▶ THE DATA
————————
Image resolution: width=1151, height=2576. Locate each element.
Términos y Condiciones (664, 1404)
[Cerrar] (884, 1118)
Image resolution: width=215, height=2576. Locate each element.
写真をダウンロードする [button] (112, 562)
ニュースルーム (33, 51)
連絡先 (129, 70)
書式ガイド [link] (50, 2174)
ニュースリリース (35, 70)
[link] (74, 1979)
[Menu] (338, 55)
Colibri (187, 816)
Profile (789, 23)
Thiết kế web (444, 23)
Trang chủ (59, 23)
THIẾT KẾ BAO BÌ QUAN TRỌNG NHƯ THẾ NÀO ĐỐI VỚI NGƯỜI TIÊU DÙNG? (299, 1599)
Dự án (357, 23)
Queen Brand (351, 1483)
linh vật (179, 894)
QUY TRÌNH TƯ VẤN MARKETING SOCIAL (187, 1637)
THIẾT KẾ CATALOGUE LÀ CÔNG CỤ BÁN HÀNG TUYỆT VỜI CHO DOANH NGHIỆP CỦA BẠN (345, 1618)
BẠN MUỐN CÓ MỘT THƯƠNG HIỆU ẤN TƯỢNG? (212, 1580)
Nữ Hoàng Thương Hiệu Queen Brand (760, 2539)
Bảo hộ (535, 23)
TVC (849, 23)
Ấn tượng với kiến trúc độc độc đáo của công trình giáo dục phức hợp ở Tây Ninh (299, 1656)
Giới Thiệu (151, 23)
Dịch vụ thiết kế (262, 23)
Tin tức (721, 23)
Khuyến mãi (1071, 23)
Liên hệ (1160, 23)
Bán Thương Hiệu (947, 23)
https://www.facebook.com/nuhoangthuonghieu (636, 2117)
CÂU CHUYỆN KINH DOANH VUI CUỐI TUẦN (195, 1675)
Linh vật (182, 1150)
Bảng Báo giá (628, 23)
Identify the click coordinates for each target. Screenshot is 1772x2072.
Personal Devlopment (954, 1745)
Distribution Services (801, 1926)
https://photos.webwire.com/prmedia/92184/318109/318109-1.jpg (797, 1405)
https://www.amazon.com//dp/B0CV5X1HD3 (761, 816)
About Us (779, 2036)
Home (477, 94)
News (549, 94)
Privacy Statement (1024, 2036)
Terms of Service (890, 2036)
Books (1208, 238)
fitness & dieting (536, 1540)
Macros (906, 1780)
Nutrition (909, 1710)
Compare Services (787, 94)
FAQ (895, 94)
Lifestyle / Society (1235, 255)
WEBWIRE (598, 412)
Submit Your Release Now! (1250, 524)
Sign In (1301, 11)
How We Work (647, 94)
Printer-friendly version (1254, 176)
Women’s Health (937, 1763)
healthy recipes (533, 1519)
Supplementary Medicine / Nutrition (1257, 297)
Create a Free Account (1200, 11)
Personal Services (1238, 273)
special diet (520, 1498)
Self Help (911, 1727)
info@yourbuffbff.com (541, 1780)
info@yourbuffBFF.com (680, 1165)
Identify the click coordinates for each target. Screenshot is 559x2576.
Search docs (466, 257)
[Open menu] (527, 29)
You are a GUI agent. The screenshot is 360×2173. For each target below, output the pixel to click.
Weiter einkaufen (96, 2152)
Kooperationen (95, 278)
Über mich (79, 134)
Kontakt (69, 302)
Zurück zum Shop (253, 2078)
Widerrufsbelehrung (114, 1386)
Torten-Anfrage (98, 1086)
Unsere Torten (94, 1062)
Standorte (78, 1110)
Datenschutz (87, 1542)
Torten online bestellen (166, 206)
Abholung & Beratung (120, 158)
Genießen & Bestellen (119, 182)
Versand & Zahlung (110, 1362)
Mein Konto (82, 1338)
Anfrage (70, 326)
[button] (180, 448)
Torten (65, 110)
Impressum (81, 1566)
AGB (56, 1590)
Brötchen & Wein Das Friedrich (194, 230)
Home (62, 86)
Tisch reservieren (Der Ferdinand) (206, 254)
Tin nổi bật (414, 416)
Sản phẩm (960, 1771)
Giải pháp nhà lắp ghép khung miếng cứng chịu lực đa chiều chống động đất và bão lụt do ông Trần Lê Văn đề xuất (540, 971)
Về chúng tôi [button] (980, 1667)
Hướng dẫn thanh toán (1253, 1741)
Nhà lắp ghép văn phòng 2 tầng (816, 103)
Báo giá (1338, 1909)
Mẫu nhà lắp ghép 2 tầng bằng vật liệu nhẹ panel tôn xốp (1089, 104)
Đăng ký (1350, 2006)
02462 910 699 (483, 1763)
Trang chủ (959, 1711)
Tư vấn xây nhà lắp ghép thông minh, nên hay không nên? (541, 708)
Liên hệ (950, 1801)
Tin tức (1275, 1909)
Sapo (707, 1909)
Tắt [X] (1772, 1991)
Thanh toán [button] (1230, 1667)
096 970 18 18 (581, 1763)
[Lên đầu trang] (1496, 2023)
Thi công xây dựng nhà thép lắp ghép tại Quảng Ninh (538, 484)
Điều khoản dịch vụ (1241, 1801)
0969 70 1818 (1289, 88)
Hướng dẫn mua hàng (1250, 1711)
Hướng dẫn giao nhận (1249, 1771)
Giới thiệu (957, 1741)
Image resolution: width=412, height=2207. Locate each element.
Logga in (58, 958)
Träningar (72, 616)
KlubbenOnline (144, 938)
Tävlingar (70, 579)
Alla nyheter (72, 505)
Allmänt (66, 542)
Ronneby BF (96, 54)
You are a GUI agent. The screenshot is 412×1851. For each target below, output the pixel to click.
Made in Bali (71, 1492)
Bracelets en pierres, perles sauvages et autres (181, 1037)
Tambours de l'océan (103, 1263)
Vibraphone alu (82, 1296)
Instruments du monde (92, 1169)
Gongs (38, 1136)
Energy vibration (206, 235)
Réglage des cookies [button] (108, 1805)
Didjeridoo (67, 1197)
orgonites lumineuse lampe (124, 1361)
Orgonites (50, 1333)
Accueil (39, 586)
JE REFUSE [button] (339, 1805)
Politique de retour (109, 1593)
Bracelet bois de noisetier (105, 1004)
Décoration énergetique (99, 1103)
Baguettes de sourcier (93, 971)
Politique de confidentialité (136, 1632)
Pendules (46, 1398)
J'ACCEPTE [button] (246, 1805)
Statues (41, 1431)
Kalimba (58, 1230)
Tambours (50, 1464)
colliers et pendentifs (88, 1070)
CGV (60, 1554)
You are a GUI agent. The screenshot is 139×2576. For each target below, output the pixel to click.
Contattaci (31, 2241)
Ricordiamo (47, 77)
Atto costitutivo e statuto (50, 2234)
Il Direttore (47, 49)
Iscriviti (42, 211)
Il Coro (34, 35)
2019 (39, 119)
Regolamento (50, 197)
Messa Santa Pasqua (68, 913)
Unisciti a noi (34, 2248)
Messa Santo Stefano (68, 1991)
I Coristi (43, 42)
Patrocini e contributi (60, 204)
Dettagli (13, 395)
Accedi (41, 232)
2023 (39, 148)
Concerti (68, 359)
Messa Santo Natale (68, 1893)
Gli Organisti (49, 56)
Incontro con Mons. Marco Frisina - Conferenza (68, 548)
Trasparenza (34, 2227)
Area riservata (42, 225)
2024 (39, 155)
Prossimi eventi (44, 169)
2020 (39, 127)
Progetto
————————
▶ EXERCISE DESCRIPTION
"width" is the word to look for; copy every line of the data that has it.

▶ THE ANSWER
Image resolution: width=1151, height=2576. Locate each element.
Image resolution: width=215, height=2576. Locate each element.
Image resolution: width=412, height=2207. Locate each element.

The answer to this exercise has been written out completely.